Copia otra vez el pasaje del texto sobre la entrevista a Serge Haroche que empieza con "El titular de" y sigue hasta "teoría (cuántica)?", y cambia "religión" por "espiritualidad".

• Fuente:
★ ★ ★ ★ ★ ★ ★

Los sábados por
la mañana son días en los que me puedo permitir el lujo de leer la prensa en
papel y con parsimonia. El pasado sábado, 15 de Marzo de 2014, en el
cuadernillo central de “El Mundo” (que jamás puedo leer a diario), venía una
entrevista con Serge Haroche, Premio Nobel de Física en 2012 por “lograr la
observación de partículas cuánticas ha comprobado que a escala microscópica, la
materia no obedece a las leyes deterministas de la física clásica”.
El titular de la
entrevista afirma: “Si miras el mundo desde una perspectiva científica, no
necesitas la religión”. Vamos a ver en qué se basa este hombre para decir esto
–me dije– y me zambullí en la lectura de la entrevista. Debo decir que me
pareció extremadamente interesante. Centrándome en lo que da pie al titular
citado, transcribo la parte que pretende soportar esa afirmación:
P.:
… ¿ha comprobado que el mundo cuántico es tan imprevisible como predecía la
teoría (cuántica)?
R.

★ ★ ★ ★ ★ ★ ★

• Bloque de datos:
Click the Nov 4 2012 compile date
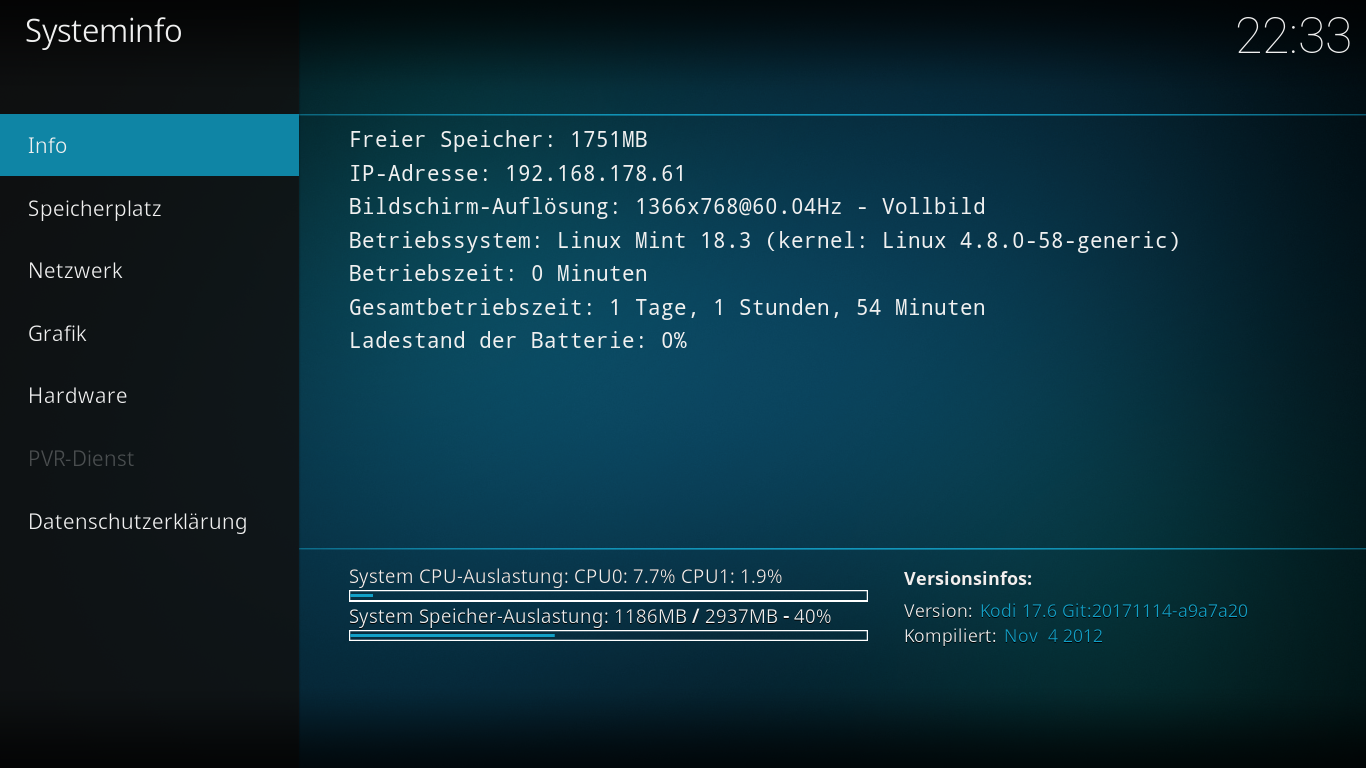This screenshot has height=768, width=1366. 1054,635
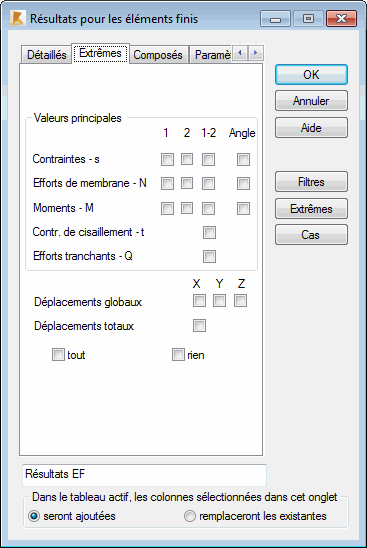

★ ★ ★ ★ ★ ★ ★

• Resultado del ejercicio:
El titular de la
entrevista afirma: “Si miras el mundo desde una perspectiva científica, no
necesitas la espiritualidad”. Vamos a ver en qué se basa este hombre para decir esto
–me dije– y me zambullí en la lectura de la entrevista. Debo decir que me
pareció extremadamente interesante. Centrándome en lo que da pie al titular
citado, transcribo la parte que pretende soportar esa afirmación:
P.:
… ¿ha comprobado que el mundo cuántico es tan imprevisible como predecía la
teoría (cuántica)?